Reproduza sem nenhuma alteração o trecho do material que vai da linha que contém "This screenshot has height=828, width=1202." até o final do material, com as duas extremidades incluídas.

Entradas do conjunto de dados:

####

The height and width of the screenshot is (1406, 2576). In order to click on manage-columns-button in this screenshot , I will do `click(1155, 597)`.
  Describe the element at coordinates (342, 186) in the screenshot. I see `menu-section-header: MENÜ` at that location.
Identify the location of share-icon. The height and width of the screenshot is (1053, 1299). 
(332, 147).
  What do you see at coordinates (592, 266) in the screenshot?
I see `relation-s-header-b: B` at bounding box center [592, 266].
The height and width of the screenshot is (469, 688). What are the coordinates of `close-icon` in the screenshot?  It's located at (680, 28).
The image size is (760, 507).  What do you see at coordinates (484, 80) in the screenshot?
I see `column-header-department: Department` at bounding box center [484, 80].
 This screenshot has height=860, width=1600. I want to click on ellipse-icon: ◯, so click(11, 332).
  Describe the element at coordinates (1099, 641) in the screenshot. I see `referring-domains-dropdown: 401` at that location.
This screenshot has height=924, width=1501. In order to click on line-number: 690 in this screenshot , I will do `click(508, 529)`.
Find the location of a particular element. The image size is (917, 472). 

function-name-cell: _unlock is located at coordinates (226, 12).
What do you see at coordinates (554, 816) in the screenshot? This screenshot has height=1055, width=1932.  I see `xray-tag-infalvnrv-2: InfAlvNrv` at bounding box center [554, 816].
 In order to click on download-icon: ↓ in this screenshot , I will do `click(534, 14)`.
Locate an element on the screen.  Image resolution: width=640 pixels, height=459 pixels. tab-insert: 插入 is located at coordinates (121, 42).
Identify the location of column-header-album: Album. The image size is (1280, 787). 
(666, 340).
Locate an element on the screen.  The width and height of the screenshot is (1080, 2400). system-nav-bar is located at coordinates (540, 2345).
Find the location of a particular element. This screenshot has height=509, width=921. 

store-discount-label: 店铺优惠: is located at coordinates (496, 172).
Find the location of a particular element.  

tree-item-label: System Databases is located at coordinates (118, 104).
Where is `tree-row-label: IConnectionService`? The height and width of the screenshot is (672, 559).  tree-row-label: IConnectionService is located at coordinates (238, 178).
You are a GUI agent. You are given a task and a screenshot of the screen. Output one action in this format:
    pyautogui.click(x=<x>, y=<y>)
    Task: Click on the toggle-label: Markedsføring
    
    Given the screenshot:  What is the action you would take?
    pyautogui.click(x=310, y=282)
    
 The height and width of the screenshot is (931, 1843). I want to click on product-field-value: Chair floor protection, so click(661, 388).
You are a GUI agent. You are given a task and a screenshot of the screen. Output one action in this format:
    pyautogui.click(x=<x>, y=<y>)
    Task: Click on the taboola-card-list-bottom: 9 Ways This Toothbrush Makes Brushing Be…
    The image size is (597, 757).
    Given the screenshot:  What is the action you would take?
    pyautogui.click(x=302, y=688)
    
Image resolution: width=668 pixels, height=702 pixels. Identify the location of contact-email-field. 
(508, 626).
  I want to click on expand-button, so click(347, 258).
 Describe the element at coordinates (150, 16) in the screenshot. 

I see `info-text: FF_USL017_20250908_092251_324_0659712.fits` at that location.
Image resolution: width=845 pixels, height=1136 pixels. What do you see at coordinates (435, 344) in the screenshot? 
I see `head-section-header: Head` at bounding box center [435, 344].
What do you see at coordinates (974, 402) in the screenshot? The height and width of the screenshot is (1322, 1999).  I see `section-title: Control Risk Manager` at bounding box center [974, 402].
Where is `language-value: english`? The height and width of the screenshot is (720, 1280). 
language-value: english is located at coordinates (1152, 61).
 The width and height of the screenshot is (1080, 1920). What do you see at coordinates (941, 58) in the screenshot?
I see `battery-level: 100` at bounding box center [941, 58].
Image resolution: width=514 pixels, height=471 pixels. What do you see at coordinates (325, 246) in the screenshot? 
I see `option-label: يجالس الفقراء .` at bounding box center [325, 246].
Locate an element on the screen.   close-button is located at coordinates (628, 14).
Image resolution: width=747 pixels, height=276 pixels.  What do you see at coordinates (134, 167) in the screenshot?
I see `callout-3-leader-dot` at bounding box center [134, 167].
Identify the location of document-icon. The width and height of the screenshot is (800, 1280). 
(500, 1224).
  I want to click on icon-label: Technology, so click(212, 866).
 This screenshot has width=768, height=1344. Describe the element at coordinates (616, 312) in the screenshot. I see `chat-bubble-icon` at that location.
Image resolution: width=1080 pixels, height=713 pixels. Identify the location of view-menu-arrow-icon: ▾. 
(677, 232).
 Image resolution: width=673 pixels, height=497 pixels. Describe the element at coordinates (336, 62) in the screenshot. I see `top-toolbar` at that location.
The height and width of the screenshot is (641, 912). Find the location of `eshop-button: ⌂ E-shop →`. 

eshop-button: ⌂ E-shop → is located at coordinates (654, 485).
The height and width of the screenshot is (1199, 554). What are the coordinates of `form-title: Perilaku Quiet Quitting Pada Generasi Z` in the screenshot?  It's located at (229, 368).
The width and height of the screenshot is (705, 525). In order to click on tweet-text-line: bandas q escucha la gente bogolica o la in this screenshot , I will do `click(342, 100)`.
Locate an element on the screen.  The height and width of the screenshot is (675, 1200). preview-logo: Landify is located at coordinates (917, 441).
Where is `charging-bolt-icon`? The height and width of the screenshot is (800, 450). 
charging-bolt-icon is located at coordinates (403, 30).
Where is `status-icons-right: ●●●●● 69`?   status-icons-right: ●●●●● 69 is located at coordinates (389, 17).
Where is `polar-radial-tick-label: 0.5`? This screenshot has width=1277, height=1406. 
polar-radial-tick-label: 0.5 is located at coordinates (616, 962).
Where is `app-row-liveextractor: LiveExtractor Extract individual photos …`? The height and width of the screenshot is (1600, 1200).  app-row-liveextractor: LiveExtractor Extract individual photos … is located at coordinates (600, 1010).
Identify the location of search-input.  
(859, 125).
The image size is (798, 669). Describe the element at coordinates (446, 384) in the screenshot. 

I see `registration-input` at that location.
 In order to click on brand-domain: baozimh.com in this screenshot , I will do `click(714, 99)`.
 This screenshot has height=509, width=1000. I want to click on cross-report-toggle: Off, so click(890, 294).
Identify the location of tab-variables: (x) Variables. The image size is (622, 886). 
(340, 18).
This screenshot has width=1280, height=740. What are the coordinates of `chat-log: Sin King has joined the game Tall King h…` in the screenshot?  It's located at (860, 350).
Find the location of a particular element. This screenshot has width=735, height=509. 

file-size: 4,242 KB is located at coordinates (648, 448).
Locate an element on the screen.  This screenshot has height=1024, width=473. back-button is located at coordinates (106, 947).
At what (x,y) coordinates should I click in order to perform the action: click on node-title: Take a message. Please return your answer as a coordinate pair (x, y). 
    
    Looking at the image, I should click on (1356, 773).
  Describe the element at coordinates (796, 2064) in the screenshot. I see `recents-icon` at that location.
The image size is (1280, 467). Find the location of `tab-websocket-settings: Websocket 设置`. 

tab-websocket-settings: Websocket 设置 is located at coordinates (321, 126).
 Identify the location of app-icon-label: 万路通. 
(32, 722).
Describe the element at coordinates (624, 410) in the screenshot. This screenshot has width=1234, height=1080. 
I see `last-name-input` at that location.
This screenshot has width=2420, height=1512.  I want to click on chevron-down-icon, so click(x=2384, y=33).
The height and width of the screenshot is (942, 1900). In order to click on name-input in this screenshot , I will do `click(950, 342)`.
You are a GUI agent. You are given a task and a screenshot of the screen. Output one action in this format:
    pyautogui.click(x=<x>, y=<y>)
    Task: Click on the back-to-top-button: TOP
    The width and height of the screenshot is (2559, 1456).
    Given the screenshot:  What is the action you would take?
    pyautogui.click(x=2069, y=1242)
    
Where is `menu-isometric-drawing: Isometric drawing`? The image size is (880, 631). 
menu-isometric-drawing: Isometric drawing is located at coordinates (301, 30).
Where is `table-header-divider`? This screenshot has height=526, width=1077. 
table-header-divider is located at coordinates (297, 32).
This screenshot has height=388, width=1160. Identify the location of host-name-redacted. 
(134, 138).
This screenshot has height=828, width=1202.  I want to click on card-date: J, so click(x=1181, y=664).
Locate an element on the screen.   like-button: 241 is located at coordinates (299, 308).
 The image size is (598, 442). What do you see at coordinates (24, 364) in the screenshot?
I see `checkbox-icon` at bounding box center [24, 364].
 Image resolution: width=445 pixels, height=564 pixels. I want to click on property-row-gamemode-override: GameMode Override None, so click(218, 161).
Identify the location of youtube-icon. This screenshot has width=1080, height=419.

####

**Resposta ao exercício:**
This screenshot has height=828, width=1202.  I want to click on card-date: J, so click(x=1181, y=664).
Locate an element on the screen.   like-button: 241 is located at coordinates (299, 308).
 The image size is (598, 442). What do you see at coordinates (24, 364) in the screenshot?
I see `checkbox-icon` at bounding box center [24, 364].
 Image resolution: width=445 pixels, height=564 pixels. I want to click on property-row-gamemode-override: GameMode Override None, so click(218, 161).
Identify the location of youtube-icon. This screenshot has width=1080, height=419.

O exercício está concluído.